-------- Data shown --------
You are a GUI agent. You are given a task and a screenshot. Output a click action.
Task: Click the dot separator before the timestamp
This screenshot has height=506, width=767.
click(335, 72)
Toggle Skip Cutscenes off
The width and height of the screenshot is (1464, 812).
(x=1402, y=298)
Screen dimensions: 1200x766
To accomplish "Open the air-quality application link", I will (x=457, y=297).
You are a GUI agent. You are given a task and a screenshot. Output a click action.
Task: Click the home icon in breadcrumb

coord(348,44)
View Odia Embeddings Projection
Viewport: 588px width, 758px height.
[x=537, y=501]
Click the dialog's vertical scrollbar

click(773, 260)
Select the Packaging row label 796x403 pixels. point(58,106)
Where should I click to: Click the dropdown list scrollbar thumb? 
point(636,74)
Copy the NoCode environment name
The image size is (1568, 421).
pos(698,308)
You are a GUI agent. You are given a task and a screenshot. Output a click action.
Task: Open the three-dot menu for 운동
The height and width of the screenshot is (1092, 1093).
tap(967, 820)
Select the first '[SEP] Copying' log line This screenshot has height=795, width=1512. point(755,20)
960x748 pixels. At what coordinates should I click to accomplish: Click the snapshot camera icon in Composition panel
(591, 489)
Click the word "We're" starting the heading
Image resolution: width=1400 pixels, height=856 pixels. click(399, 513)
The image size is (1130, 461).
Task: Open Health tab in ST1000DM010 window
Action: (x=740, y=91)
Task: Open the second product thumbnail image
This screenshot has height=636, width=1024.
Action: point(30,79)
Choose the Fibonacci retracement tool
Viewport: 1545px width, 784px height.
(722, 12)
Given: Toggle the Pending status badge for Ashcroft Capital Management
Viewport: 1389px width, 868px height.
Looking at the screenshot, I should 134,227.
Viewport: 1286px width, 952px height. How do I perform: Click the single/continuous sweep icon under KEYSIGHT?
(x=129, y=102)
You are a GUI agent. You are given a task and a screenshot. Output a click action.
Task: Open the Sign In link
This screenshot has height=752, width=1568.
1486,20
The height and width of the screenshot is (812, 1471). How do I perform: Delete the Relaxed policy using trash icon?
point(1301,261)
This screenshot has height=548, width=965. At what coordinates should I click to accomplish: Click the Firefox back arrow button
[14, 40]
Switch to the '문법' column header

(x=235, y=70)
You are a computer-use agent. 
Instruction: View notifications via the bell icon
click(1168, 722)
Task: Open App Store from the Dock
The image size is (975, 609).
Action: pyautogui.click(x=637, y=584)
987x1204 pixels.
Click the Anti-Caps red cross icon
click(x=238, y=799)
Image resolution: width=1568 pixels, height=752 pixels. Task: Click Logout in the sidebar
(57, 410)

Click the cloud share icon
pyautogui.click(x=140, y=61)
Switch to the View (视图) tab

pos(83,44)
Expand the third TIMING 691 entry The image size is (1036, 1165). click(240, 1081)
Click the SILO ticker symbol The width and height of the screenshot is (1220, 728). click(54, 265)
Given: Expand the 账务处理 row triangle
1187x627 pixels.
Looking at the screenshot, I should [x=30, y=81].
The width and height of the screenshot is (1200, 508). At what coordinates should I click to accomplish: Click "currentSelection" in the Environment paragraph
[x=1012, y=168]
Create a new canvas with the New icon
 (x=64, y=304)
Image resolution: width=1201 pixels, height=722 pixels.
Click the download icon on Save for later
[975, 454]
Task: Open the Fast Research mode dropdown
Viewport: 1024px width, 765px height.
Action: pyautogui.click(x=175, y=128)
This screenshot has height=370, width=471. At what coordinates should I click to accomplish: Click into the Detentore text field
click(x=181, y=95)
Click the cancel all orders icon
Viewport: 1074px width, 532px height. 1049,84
--------
How to complete this task: The entries above must be written out again exactly as they are.

Output of the exercise:
You are a GUI agent. You are given a task and a screenshot. Output a click action.
Task: Click the dot separator before the timestamp
This screenshot has height=506, width=767.
click(335, 72)
Toggle Skip Cutscenes off
The width and height of the screenshot is (1464, 812).
(x=1402, y=298)
Screen dimensions: 1200x766
To accomplish "Open the air-quality application link", I will (x=457, y=297).
You are a GUI agent. You are given a task and a screenshot. Output a click action.
Task: Click the home icon in breadcrumb

coord(348,44)
View Odia Embeddings Projection
Viewport: 588px width, 758px height.
[x=537, y=501]
Click the dialog's vertical scrollbar

click(773, 260)
Select the Packaging row label 796x403 pixels. point(58,106)
Where should I click to: Click the dropdown list scrollbar thumb? 
point(636,74)
Copy the NoCode environment name
The image size is (1568, 421).
pos(698,308)
You are a GUI agent. You are given a task and a screenshot. Output a click action.
Task: Open the three-dot menu for 운동
The height and width of the screenshot is (1092, 1093).
tap(967, 820)
Select the first '[SEP] Copying' log line This screenshot has height=795, width=1512. point(755,20)
960x748 pixels. At what coordinates should I click to accomplish: Click the snapshot camera icon in Composition panel
(591, 489)
Click the word "We're" starting the heading
Image resolution: width=1400 pixels, height=856 pixels. click(399, 513)
The image size is (1130, 461).
Task: Open Health tab in ST1000DM010 window
Action: (x=740, y=91)
Task: Open the second product thumbnail image
This screenshot has height=636, width=1024.
Action: point(30,79)
Choose the Fibonacci retracement tool
Viewport: 1545px width, 784px height.
(722, 12)
Given: Toggle the Pending status badge for Ashcroft Capital Management
Viewport: 1389px width, 868px height.
Looking at the screenshot, I should 134,227.
Viewport: 1286px width, 952px height. How do I perform: Click the single/continuous sweep icon under KEYSIGHT?
(x=129, y=102)
You are a GUI agent. You are given a task and a screenshot. Output a click action.
Task: Open the Sign In link
This screenshot has height=752, width=1568.
1486,20
The height and width of the screenshot is (812, 1471). How do I perform: Delete the Relaxed policy using trash icon?
point(1301,261)
This screenshot has height=548, width=965. At what coordinates should I click to accomplish: Click the Firefox back arrow button
[14, 40]
Switch to the '문법' column header

(x=235, y=70)
You are a computer-use agent. 
Instruction: View notifications via the bell icon
click(1168, 722)
Task: Open App Store from the Dock
The image size is (975, 609).
Action: pyautogui.click(x=637, y=584)
987x1204 pixels.
Click the Anti-Caps red cross icon
click(x=238, y=799)
Image resolution: width=1568 pixels, height=752 pixels. Task: Click Logout in the sidebar
(57, 410)

Click the cloud share icon
pyautogui.click(x=140, y=61)
Switch to the View (视图) tab

pos(83,44)
Expand the third TIMING 691 entry The image size is (1036, 1165). click(240, 1081)
Click the SILO ticker symbol The width and height of the screenshot is (1220, 728). click(54, 265)
Given: Expand the 账务处理 row triangle
1187x627 pixels.
Looking at the screenshot, I should [x=30, y=81].
The width and height of the screenshot is (1200, 508). At what coordinates should I click to accomplish: Click "currentSelection" in the Environment paragraph
[x=1012, y=168]
Create a new canvas with the New icon
 (x=64, y=304)
Image resolution: width=1201 pixels, height=722 pixels.
Click the download icon on Save for later
[975, 454]
Task: Open the Fast Research mode dropdown
Viewport: 1024px width, 765px height.
Action: pyautogui.click(x=175, y=128)
This screenshot has height=370, width=471. At what coordinates should I click to accomplish: Click into the Detentore text field
click(x=181, y=95)
Click the cancel all orders icon
Viewport: 1074px width, 532px height. 1049,84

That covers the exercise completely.